Having lifted my bum out of the low slung buckets in the R8 and plonked myself in the TTS’s cushy surroundings, the first thing that hit me was just how outdated the R8’s interior is. The TT gets the gorgeous Virtual Cockpit, which is a huge 12.3-inch LCD screen that fills the binnacle. It’s easily configurable and is an absolute delight to use. It also takes most functions away from the centre console, which coupled with the vent-mounted climate controls results in a clean and modern driver-focused cabin.
You also sit surprisingly low, with your head just above the steering wheel. The seats could do with a bit more support, though, because the grip this car can generate is mighty impressive thanks to the Haldex quattro system - it actually shares its architecture with the fabulous Golf R. It takes a rather judicious bootful of throttle before the apex to induce that famed Audi understeer (though to be honest it felt like the tyres were giving up before the car wanted to), however if you hold a neutral throttle through the corner the balance is addictive.
You can even get your rear end out quicker than a Kardashian thanks to the fact that the electronically-controlled multi-plate clutch on the rear axle is capable of sending up to 100 per cent of power through the rear wheels. Hit ‘dynamic’ mode on the ‘drive select’ menu and torque will be distributed to the rear earlier and to a higher degree.

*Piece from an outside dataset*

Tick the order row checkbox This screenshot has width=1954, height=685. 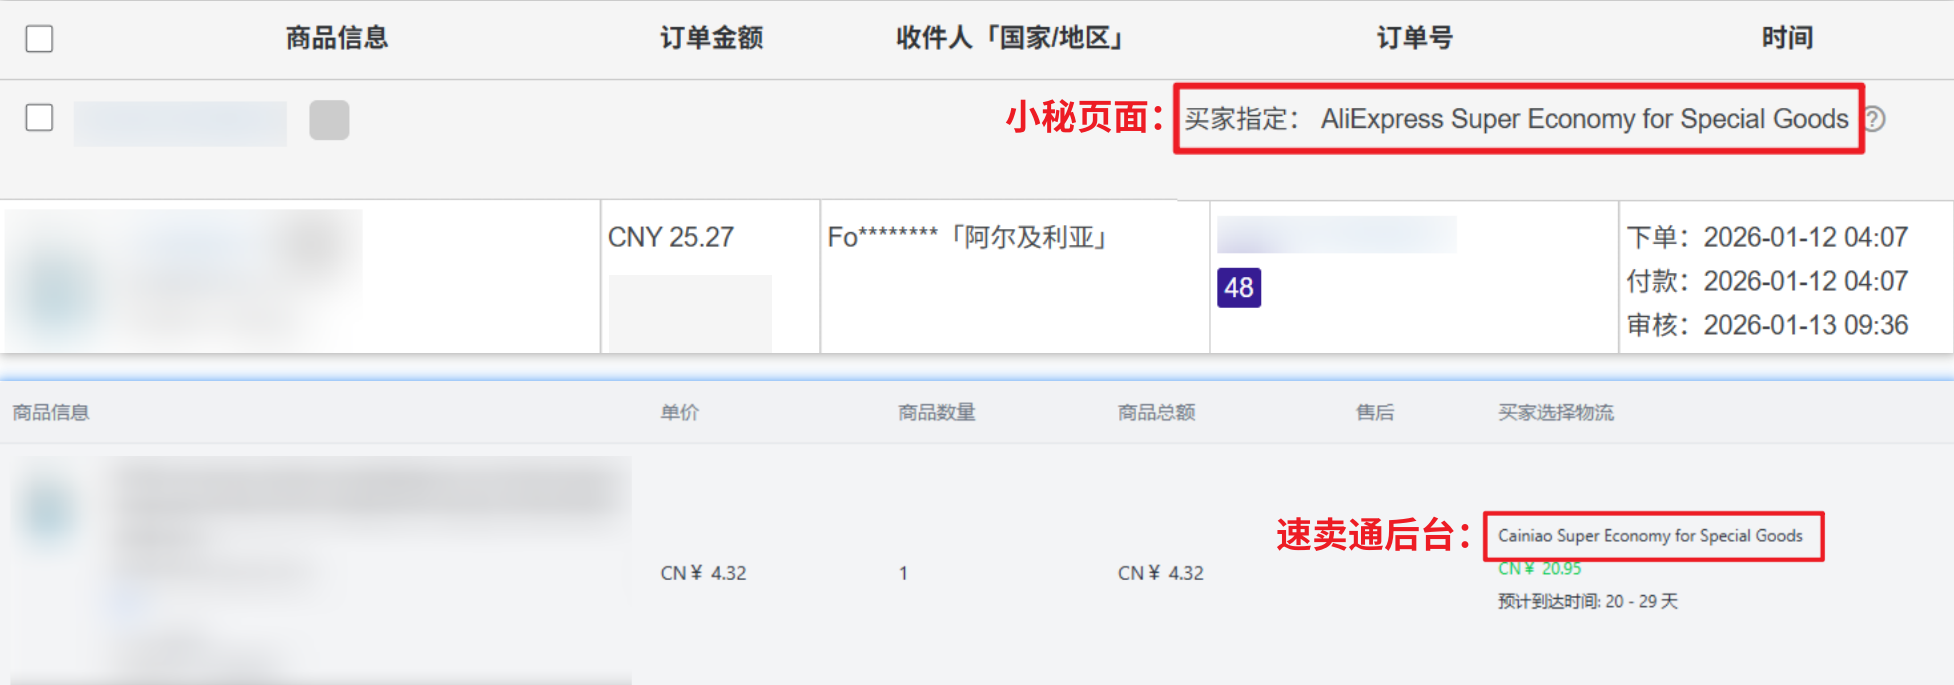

On the unseasonably dry day on which I tested the car, it was only possible to get a faint hint of doriftu action, but I’d imagine it’s great fun in the wet. An aggressive swing of the wheel, then a mash of the throttle as you feel the weight swing towards the outside of the corner is all it takes to induce oversteer. You won’t be holding slides like Tsuchiya but it’s nice to know you can get tail happy from time to time.
So we’ve come full circle, and find ourselves back at the original question: can the TTS do a good impression of a baby R8. The answer is an emphatic yes. You can get a TTS from £38,830, though once you’ve added options such as the Comfort and Sound package for £1320 (Bang & Olufson stereo, those awesome climate controls and rear parking sensors) and the Technology Package for £1785 (integrated Audi connect service and a live-updating sat nav) you’re looking at the best part of £45k.
The entry-level R8 starts just north of £90k, which means the TTS is half the price. Having driven both back-to-back I can assure you it provides way more than half the performance and fun. Money no object I’d take the R8 all day long, but the TTS is more than worthy of your hard-earned cash.